The biggest issue with Gunvolt, at least in the beginning, is that the combat seemingly kills all forward momentum. The act of tagging enemies then triggering a separate technique in order to actually deal damage is such a foreign concept in this kind of high-octane action game that many players are likely to get into a cycle of starting and stopping, much like how a student driver will rapidly alternate between the gas and brake pedals. It might take longer than usual to grow acclimated to this system; it may not even click properly for many players period.
Even if you do take to the game’s strict demands, Gunvolt still lacks the simpler ease of its spiritual predecessors. That doesn’t make it a poor game by any stretch, simply one that’s harder to recommend for all but the most die-hard action aficionados.
There is one additional bonus that may make the game more palatable to the masses: a separate title called Mighty Gunvolt, available for free to anyone who purchases Azure Striker Gunvolt within three months from launch.
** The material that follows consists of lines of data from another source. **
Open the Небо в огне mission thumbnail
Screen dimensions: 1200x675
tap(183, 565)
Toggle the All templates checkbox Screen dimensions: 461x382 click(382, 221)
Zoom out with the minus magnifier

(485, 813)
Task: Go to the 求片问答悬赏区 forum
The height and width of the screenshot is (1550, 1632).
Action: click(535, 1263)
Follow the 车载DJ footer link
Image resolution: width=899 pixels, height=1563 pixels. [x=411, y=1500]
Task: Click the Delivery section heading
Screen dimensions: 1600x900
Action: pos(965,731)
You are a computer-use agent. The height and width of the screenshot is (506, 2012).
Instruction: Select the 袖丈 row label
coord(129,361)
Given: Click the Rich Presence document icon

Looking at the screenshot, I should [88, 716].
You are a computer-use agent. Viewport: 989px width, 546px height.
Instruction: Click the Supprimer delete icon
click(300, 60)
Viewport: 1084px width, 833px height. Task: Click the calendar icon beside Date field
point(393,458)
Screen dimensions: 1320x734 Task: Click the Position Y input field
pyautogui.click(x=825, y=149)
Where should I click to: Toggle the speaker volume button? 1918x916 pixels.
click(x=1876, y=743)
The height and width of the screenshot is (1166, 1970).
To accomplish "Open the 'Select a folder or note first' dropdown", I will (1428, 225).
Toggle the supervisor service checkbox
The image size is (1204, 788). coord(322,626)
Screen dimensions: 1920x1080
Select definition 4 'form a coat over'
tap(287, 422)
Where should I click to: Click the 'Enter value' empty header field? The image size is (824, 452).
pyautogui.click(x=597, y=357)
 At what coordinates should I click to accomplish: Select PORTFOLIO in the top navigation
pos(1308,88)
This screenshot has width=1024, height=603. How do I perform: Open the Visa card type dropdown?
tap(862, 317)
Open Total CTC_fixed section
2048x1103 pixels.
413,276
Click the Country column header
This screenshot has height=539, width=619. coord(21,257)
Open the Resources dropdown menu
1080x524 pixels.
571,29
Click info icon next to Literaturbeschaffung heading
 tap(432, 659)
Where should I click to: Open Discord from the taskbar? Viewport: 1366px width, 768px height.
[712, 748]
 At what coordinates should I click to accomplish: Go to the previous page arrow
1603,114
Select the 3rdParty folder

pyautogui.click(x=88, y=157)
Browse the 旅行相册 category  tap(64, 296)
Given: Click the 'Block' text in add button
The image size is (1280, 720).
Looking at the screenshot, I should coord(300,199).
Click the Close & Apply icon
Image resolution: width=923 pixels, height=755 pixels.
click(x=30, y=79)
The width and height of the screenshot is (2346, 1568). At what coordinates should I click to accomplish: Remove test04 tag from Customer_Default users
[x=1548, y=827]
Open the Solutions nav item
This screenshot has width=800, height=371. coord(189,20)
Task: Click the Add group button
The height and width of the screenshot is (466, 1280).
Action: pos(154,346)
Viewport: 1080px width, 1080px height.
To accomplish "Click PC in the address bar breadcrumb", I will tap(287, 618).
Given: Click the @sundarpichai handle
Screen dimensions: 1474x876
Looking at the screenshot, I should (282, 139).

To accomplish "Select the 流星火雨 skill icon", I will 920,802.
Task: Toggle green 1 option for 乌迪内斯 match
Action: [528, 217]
It’s a retro demake comparable to the “Mega Man a” minigame from Mega Man ZX Advent, and at only five levels in length, it’s a breezy piece of companion software that can be cleared during a typical lunch break.
Mighty Gunvolt again puts you in the shoes of Gunvolt, who arrives with a much simpler set of skills that are mapped to two face buttons and a D-pad. But you also have the option to play as the robot Beck from the upcoming Mighty No. 9 or the angel Ekoro from the Japan-exclusive rail shooter Gal*Gun. Each have their own set of abilities — Gunvolt can double jump and launch a limited-range electricity whip, Beck can slide and perform a mid-air dash, and Ekoro can hover and recruit enemies to fight alongside her.
You visit the same locales and battle many of the same foes from the Gunvolt, albeit in reduced NES-style roles. The exception is a high school level pulled right out of Gal*Gun — there are also plans for additional DLC levels, possibly related to Mighty No. 9. All you do is shoot through easily dispatched enemies then take down the boss. There is a combo system that involves picking up pieces of fruit scattered throughout, but since getting a high score doesn’t translate into any kind of bonus, it’s rather pointless. Neither do you receive any special gift in the main game for clearing Mighty Gunvolt. It’s simply an extra treat.
Azure Striker Gunvolt is a challenging, sometimes brutal adventure that takes cues from the Mega Man Zero series while giving combat a wild new spin. It won’t spark everybody’s pleasure center, but those who continue to plug away will be properly rewarded. The addition of Mighty Gunvolt only adds to its value.
7.5 out of 10
Azure Striker Gunvolt and Mighty Gunvolt were developed and published by Inti Creates. Azure Striker Gunvolt will be available on 3DS for $14.99 starting August 29, 2014. Mighty Gunvolt will be available on 3DS for free with the purchase of Azure Striker Gunvolt between August 29, 2014, and 9:00 AM Pacific on November 28, 2014. Copies of both games were provided by the publisher for the purpose of this review.